The meeting was divided into two sessions, the first open to all, including NGOs, institutions, experts and interested citizens, and the second in the form of a round table discussion between some of the mayors of the BTIN (Borders Towns and Islands Network).   

SIReN is a project co-funded by the Europe for Citizens programme involving six European countries: Austria, Cyprus, France, Hungary, Italy and Malta. Its members are the municipalities of Grand Synthe, France, the municipality of Lampedusa and Linosa and the municipality of Pesaro, Italy, the municipality of Agios Athanasios in Cyprus, the municipality of Strass in Steienmark, Austria, the municipality of Siklosnagyfalou, Hungary, and the municipality of Marsa, Malta, with the involvement of civil society, such as the Austrian NGO Suedwind, the Italian NGOs Amref and Africa e Mediterraneo.

SIReN was created to strengthen the network of border towns that was born from the Snapshots From The Borders project which, in December 2019, saw the realisation – in Malta – of the birth of the BITN as one of the project outcomes, supported in its process of networking and exchange of good practices also by the Clarinet project.

A system between border localities that, far from the policies of the decision-making centres, share the daily responsibility of migration, exchanging points of view, problems and good practices. With the aim of bringing the experience of the ‘peripheries’ to the centre of Europe, where decisions affecting the lives of millions of people are taken.

After the presentation of the project, a series of voices spoke about the conditions of border communities. Lesbos and Lampedusa, Tenerife and Cyprus: the islands are the starting point for the urgent request to rethink the management of migratory flows which, precisely on the islands, become a problem because the burden of management is shifted onto them.

The mayor of Lampedusa, Totò Martello, pointed out that it is time to reverse this trend, finally applying the Global Compact’s indications, for an action that protects legality and humanity at the same time, without creating disastrous situations for border communities.

Before him, Professor Stefanos Spaneas, keynote speaker from the University of Nicosia, outlined the characteristics of transit stations of communities and islands, a particular condition, which cannot become that of prison camps for migrants, because in this sense tensions are generated that could be avoided with a more far-sighted management.

Before him, in addition to a focus on the situation in Tenerife, Mary Constantoglou, director of Eloris, spoke about the situation in Lesbos.

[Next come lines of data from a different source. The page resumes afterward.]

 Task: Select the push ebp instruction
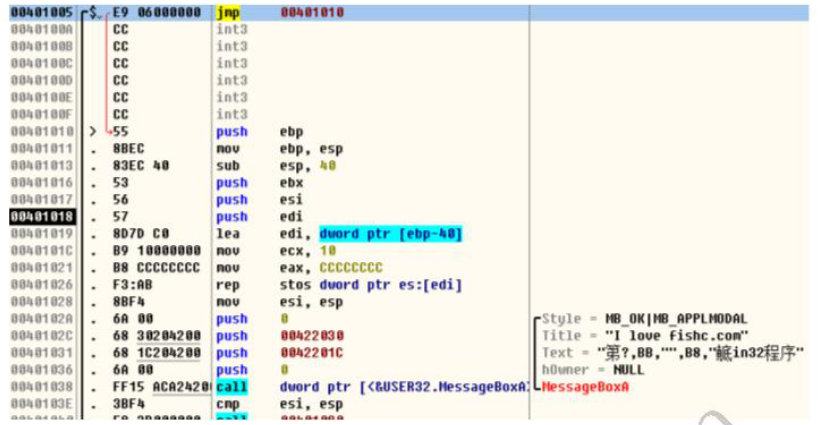coord(262,131)
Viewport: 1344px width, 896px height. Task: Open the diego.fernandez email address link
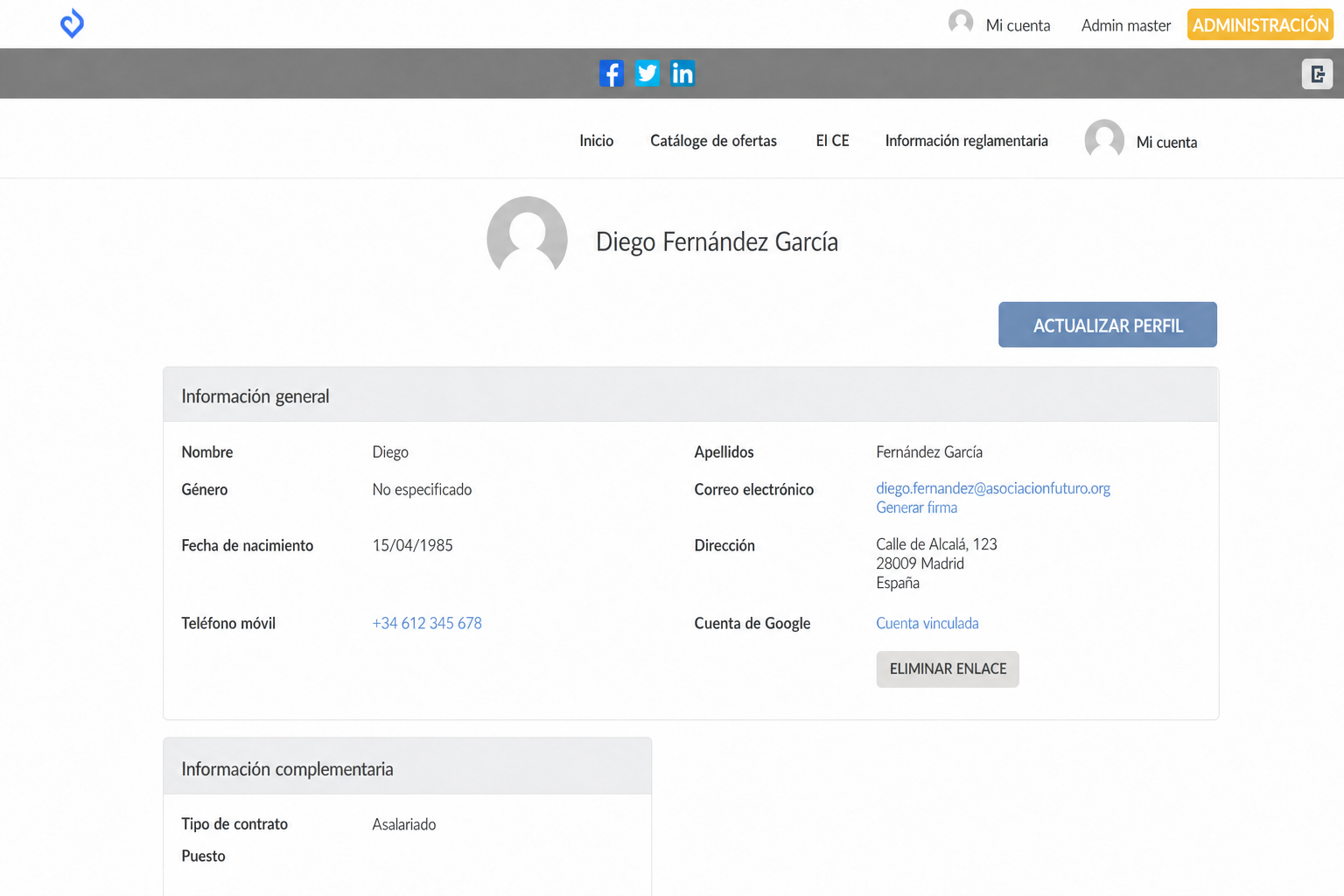point(993,488)
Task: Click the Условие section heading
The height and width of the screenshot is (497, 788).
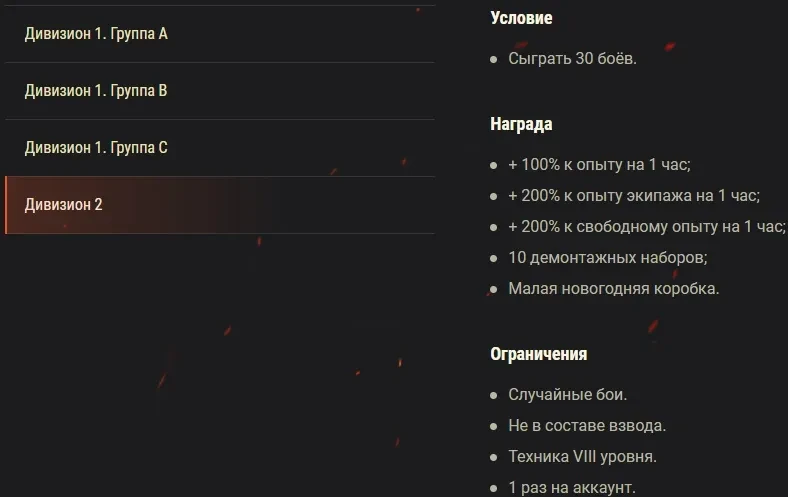Action: click(x=521, y=18)
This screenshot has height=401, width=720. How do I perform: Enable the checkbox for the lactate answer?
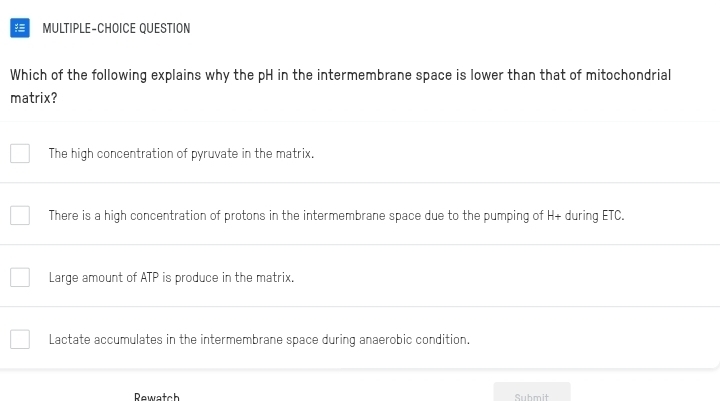20,340
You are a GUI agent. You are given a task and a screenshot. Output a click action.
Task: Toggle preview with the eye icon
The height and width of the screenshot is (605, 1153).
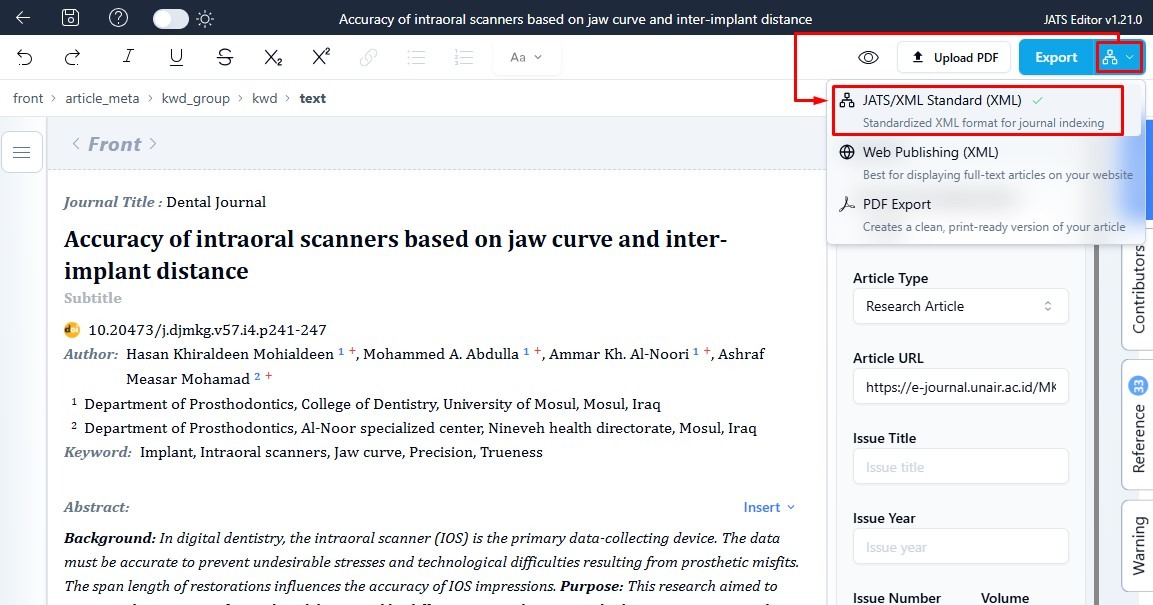pyautogui.click(x=868, y=58)
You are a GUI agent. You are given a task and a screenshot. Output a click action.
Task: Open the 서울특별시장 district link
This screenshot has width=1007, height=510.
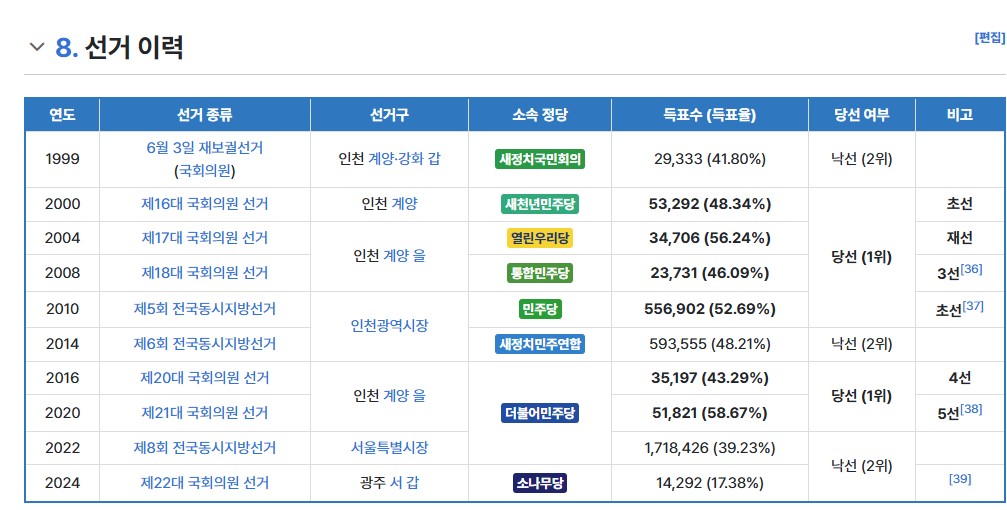click(x=389, y=448)
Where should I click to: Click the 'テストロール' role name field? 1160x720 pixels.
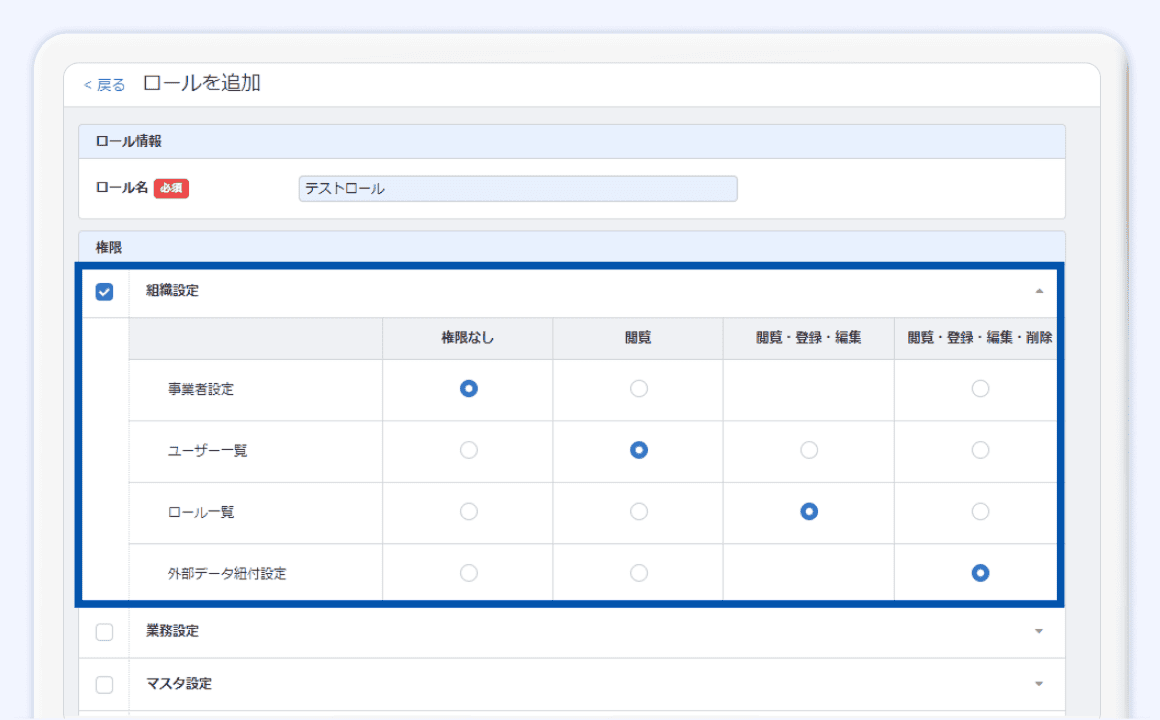pyautogui.click(x=517, y=189)
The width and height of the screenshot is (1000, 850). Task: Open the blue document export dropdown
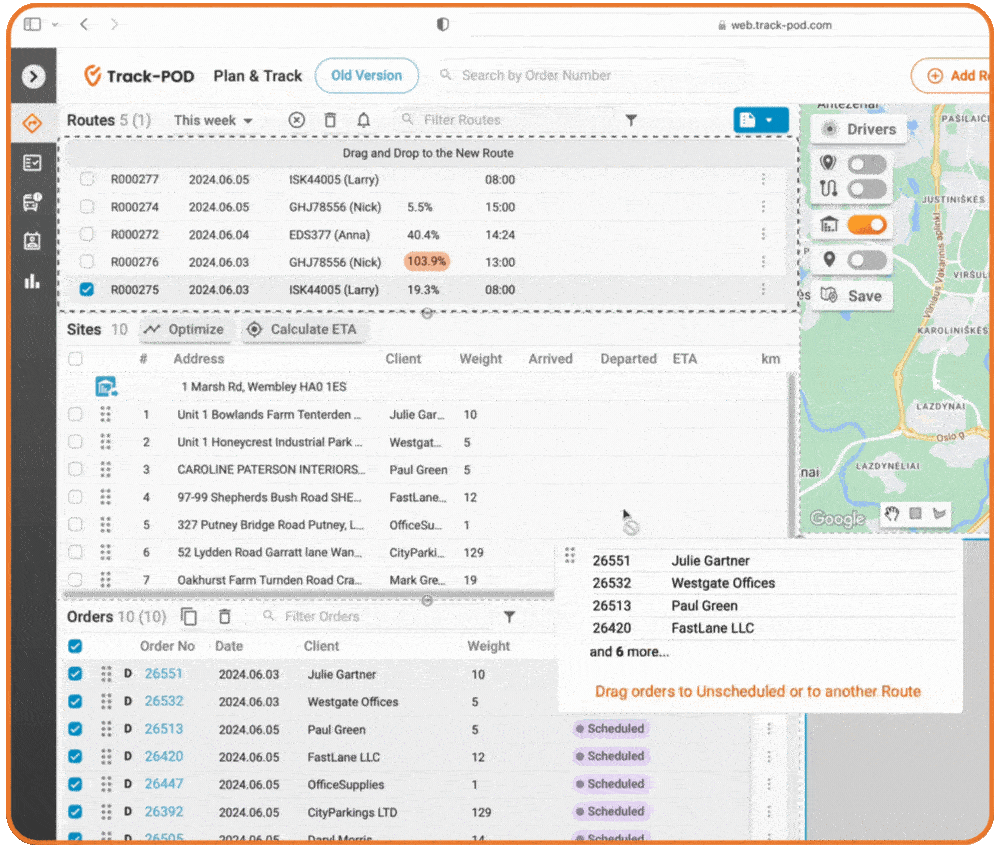coord(760,120)
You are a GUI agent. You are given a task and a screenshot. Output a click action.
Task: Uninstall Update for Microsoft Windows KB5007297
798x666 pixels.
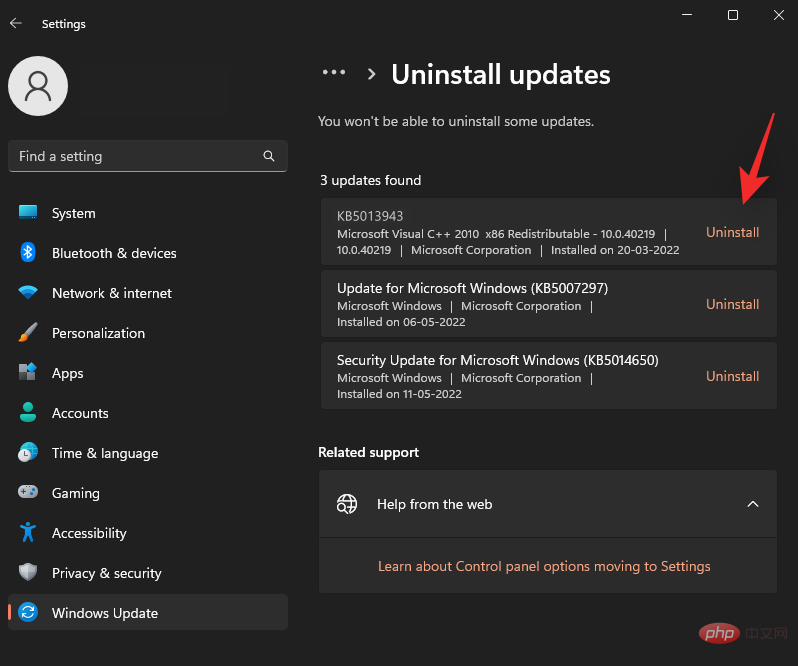(x=733, y=304)
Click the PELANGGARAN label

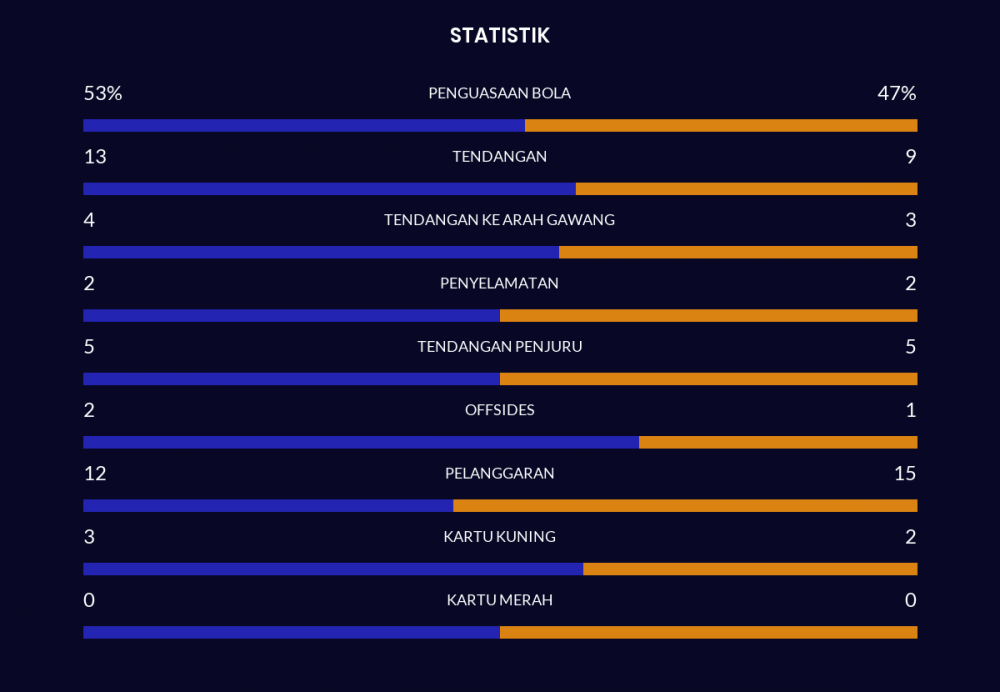point(499,473)
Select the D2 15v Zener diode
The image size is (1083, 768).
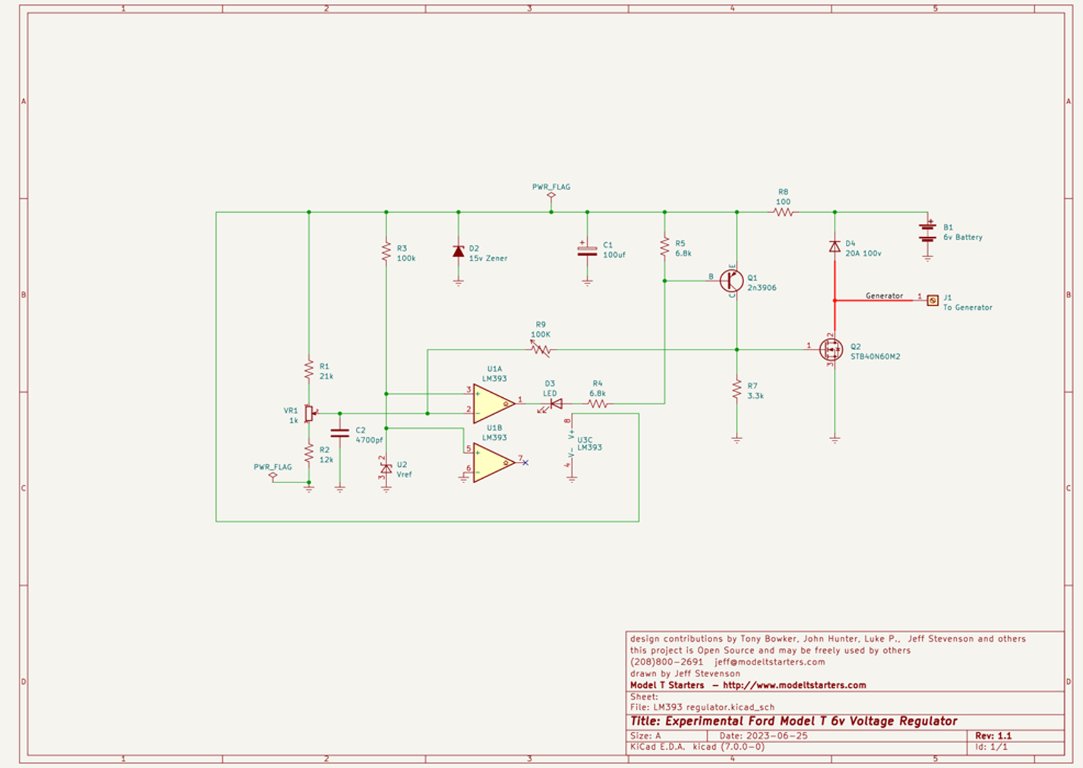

Fatima Fernandez, policy officer of UCLG (United Cities and Local Governments), an organisation founded in 2004 by large and small municipalities to strengthen the exchange and good practices of territorial management, in cooperation between institutional and non-governmental actors, made a particularly intense intervention and contribution to the debate. The UCLG supports the process that led to the birth of BTIN and has migration as an important focus of intervention.

From September onwards, there will be many other SiREN meetings: on the intercultural dialogue and borders, volunteering at the borders, the situation in Northern Europe after Brexit, the Balkan Route and the Mediterranean.

An exchange between experts and civil society, a comparison between administrators: all this is SiREN, in the logic of developing a strong voice that can be heard from the periphery to the centre, for a new season of management of migration flows.